## EXERCISE AIM
From the Xinpu station text below, extract the passage from "Station overview" to "and Xinpu/Xinpu Minsheng." word for word.

Xinpu (, formerly transliterated as Hsinpu Station until 2003) is a metro station in New Taipei, Taiwan served by Taipei Metro. It is an out-of-station interchange with Xinpu Minsheng station on the Circular line, which is 250 meters away.

Station overview

This two-level, underground station has an island platform and four exits. It is an out-of-station interchange with Xinpu Minsheng station on the Circular line, which is 250 meters away.

Because the Circular line was originally planned to make a regular interchange within Xinpu station, Xinpu station adapts a concourse design similar to that of Zhongxiao Fuxing station. However, after considering that the Circular line could benefit a lot more if it set up a station at Banqiao on the Bannan line, giving the ability to also transfer to TRA, THSR and long-distance buses, it was decided that the Circular line set up Banqiao station, which has caused the two out-of-station interchanges at Banqiao and Xinpu/Xinpu Minsheng.

## SUPPLIED ENTRIES
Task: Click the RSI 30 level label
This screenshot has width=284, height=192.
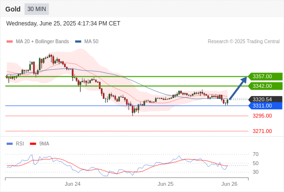Action: click(x=256, y=172)
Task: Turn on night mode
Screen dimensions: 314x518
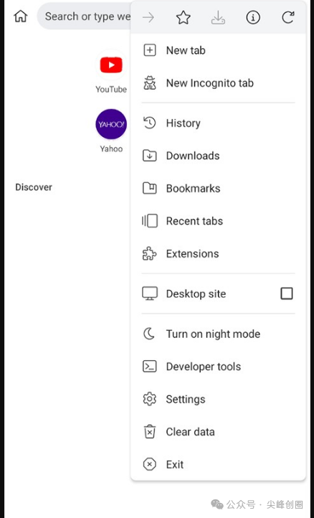Action: pyautogui.click(x=218, y=334)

## ANSWER IN FULL
Station overview

This two-level, underground station has an island platform and four exits. It is an out-of-station interchange with Xinpu Minsheng station on the Circular line, which is 250 meters away.

Because the Circular line was originally planned to make a regular interchange within Xinpu station, Xinpu station adapts a concourse design similar to that of Zhongxiao Fuxing station. However, after considering that the Circular line could benefit a lot more if it set up a station at Banqiao on the Bannan line, giving the ability to also transfer to TRA, THSR and long-distance buses, it was decided that the Circular line set up Banqiao station, which has caused the two out-of-station interchanges at Banqiao and Xinpu/Xinpu Minsheng.